I need to (sadly) sell my motorcycle. You know anyone who wants one? It's a red 2002 Honda CBR F4i. Great shape. The truth is... my unemployment (and neurosis) have stunted my ability to do things that don't count as "productive" so... I haven't been riding it enough, but am still paying out the rear for parking (ugh nyc). So. Bye bye motorcycle. For now... someone will be prying it from my tightly gripped fists...

I need to eat breakfast. But I'm not at home so that means I have to go outside. But I'm in nyc... so... I don't have to go far... but I can't. Because I'm feeling...

Overwhelmed...
And...
Somewhat...
Paralyzed...

 

do you know me?

So I spent almost the entire day trying to get Sammy's look to be consistent. I've decided that his cutest proportions are 3 parts head, 1 and a third parts tshirt, 1 and a third part pants, and 1 part legs/feet. My little Sammy recipe.

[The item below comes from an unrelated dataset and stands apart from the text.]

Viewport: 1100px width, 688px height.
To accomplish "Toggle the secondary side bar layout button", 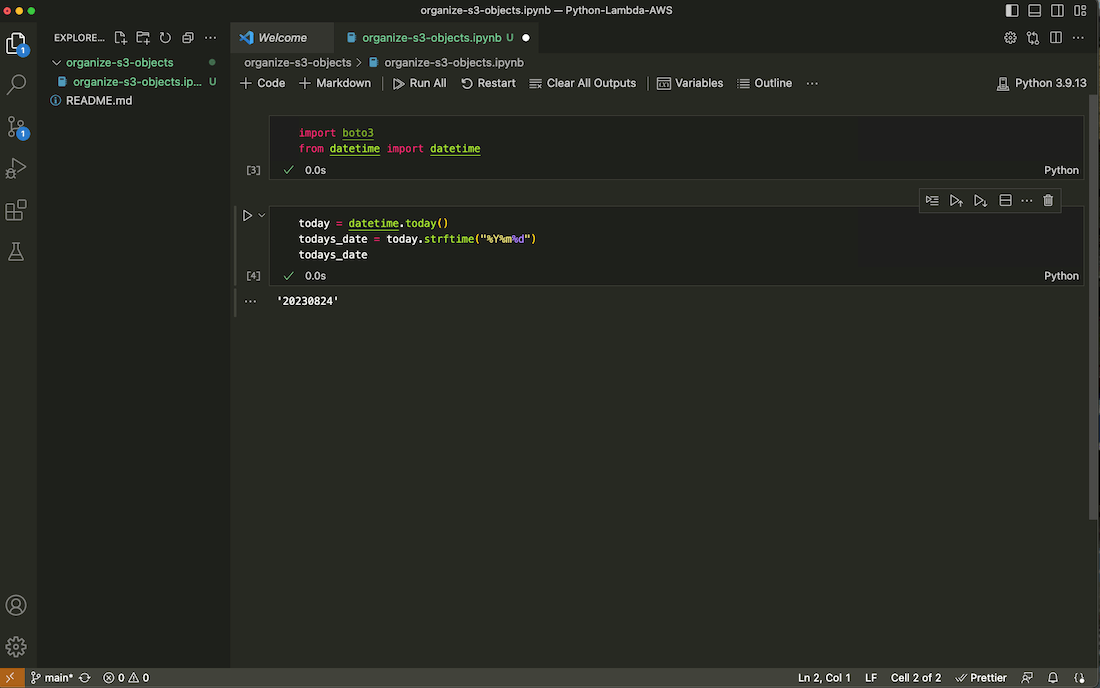I will pyautogui.click(x=1057, y=10).
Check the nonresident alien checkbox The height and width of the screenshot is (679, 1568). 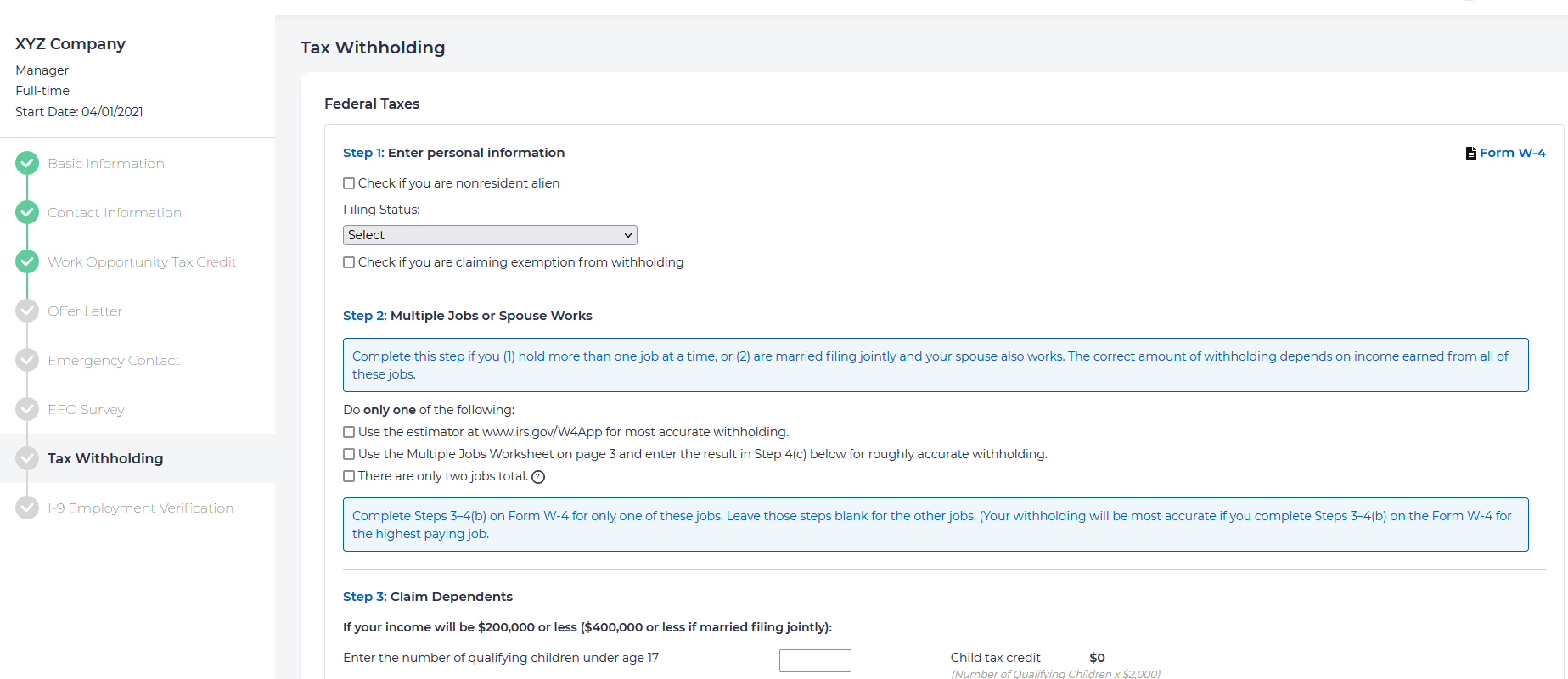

I went back and forth editing the pictures this way and that way, trying to decide what looked cutest. No small feat believe me. Partly because I'm neurotic (so says my boyfriend) and partly because I want this book to look right. And I want the characters to be recognizable. Blodoq's easy.. he's a weird striped sock monkey with big white happy eyes and a cute red nose. You recognize him every time. But the kid... ah the kid. An orange shirt, jean shpants, and a bulbous bald head. It could be charlie brown with a different outfit for christs sake. But it's not charlie, it's sammy... so I needed to make sure that I created a consistent... recognizable... look for the little guy.

Let's see how that goes. If you saw him on the street, would you recognize him?